Each line tells us the token type and the lexeme (i.e. the text matched).

We can now define a simple yacc grammar which allows us to write files with multiple “statements” (i.e. variable definitions or assignments):

%%
stmts: stmts stmt | stmt ;
stmt: "ID" "=" expr ";" ;
expr: "INT" | "ID" ;

If you’re unfamiliar with yacc grammars, the stmts rules is a long-winded way of writing the more regex-like “stmts: stmt+” i.e. that a valid input is one or more statements.

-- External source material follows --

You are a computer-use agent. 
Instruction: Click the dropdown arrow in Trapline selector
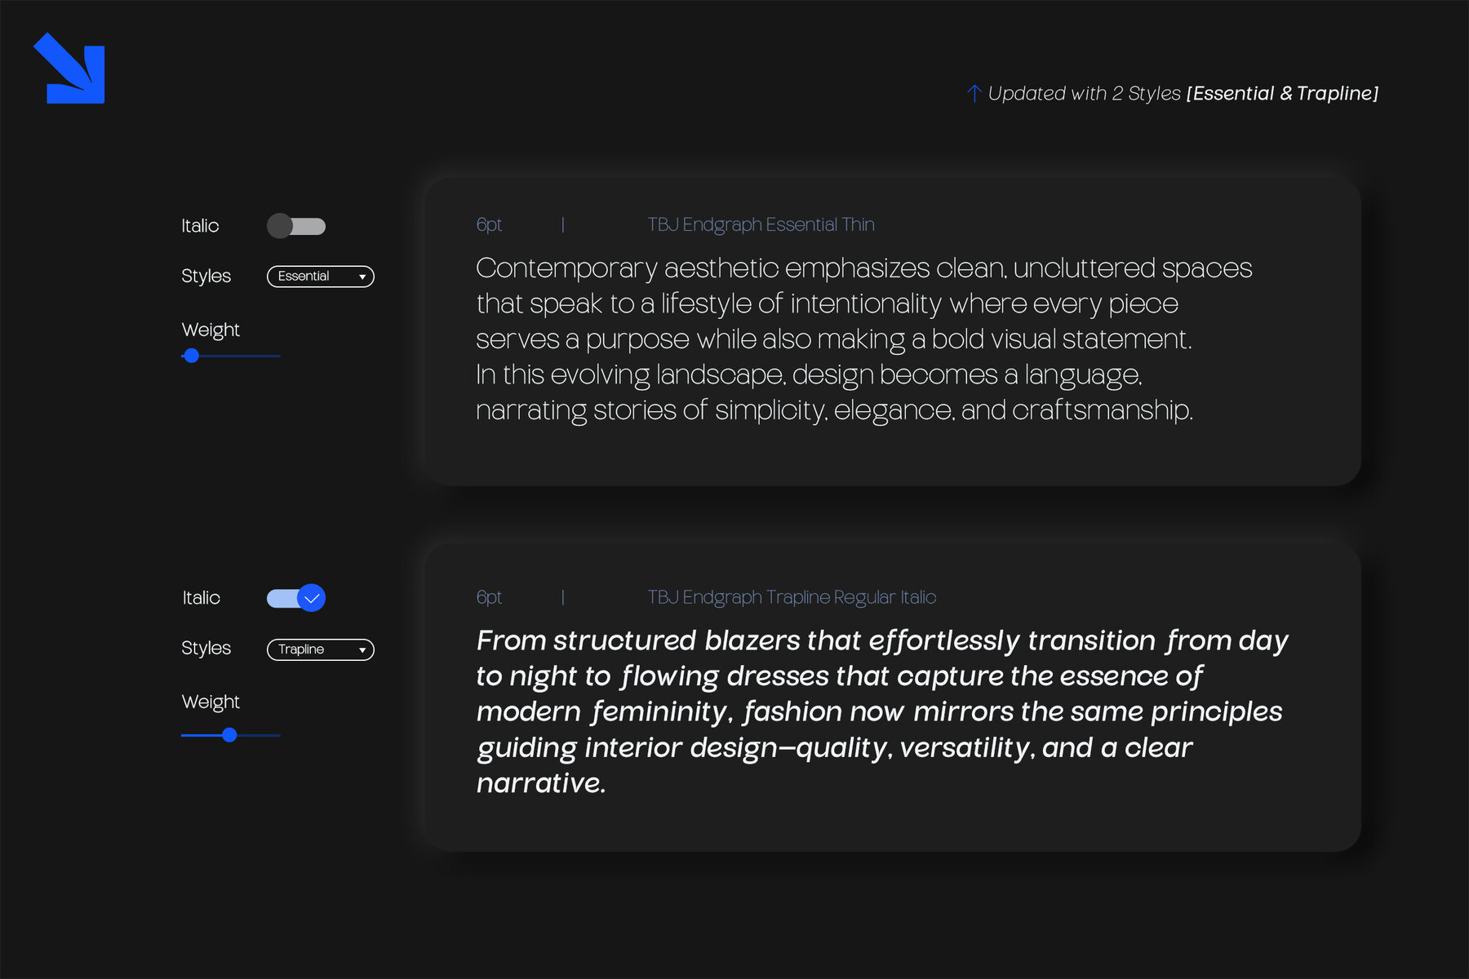(x=362, y=650)
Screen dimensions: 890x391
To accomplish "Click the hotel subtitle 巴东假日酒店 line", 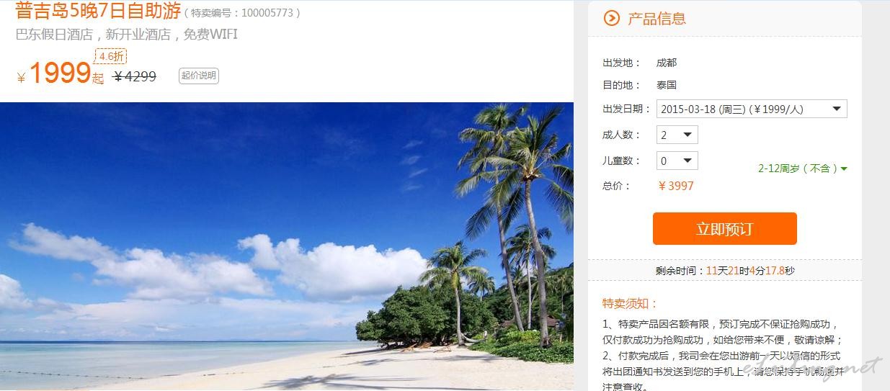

We can can then use grmtools’ nimbleparse to parse our input relative to our lexer and grammar:

$ nimbleparse /tmp/t.l /tmp/t.y /tmp/t
stmts
 stmts
  stmt
   ID x
   = =
   expr
    INT 1
   ; ;
 stmt
  ID y
  = =
  expr
   ID x
  ; ;

The indentation in nimbleparse shows us the tree structure: if you’re not sure what you’re looking at, you might find it helpfully to mentally rotate the tree 90° clockwise.

Overlapping lexing rules

Let’s now assume that I want to introduce mathematical constants into our language, specifically the constant “pi”:

z = pi;

Since pi is a constant, I want to forbid people from assigning to it. In other words I want this expression to cause an error:

pi = 3;

I could do this in a “type checking” phase after parsing, but there are good reasons why I might want to make my parser reject such inputs, including: I’m lazy and don’t want to add a type checking phase; it’s easier and faster for external tools (e.g. your IDE) to spot incorrect input if it’s encoded in the parser; and it’s generally easier for users to understand valid inputs from a grammar than it is from a description of type rules.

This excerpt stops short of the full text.